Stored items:
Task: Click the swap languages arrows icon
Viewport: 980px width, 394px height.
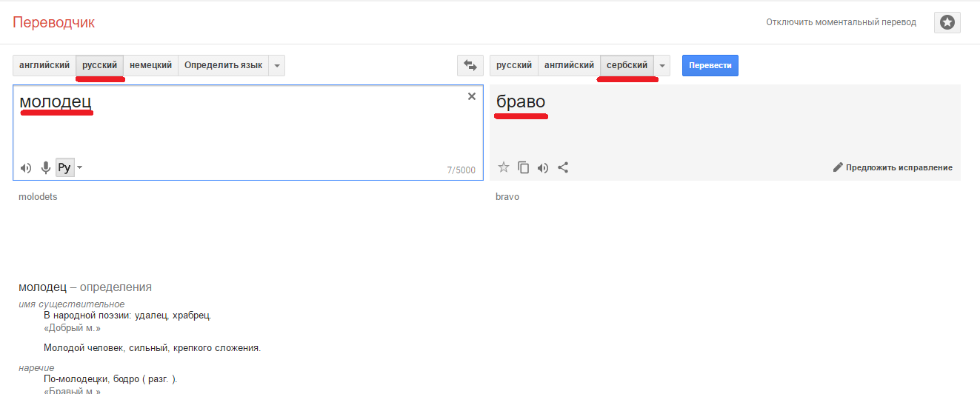Action: [470, 65]
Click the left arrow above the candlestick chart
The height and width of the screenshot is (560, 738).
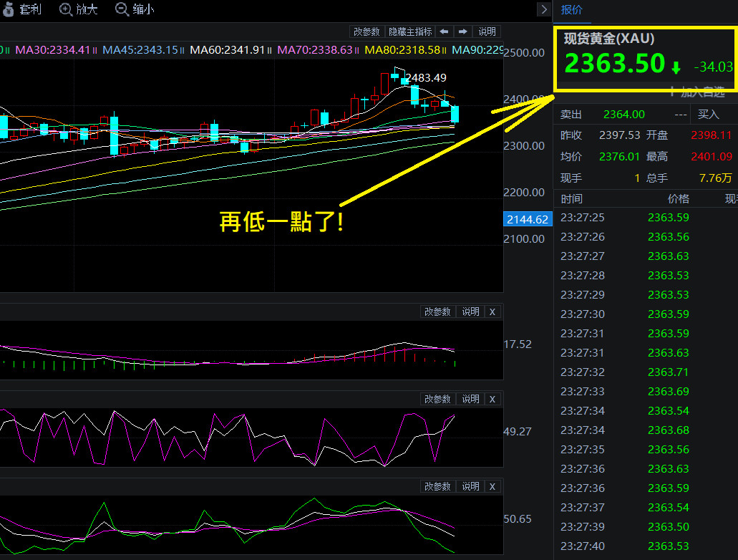(x=445, y=32)
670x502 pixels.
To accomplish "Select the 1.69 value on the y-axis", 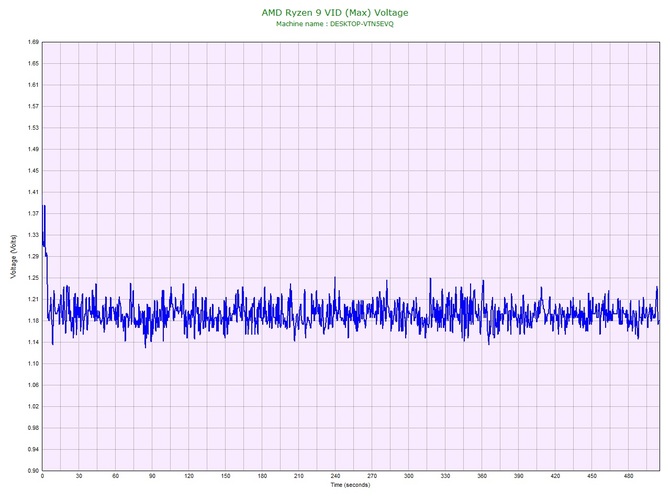I will pos(33,42).
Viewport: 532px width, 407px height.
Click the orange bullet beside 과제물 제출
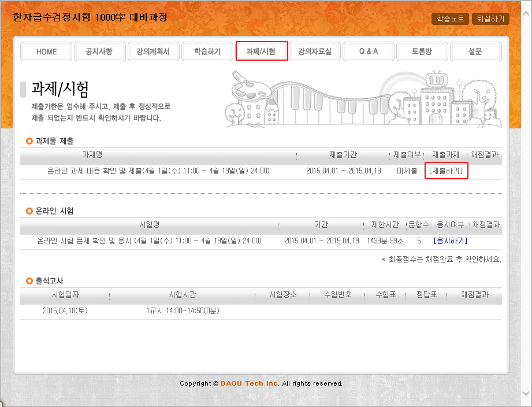(29, 141)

WHAT YOU SHOULD DO
With pictures omitted, reproduce exactly the lines from the line containing "Viewport: 532px width, 407px height." through the end of the data above.

EXPECTED OUTPUT
Viewport: 532px width, 407px height.
Click the orange bullet beside 과제물 제출
(29, 141)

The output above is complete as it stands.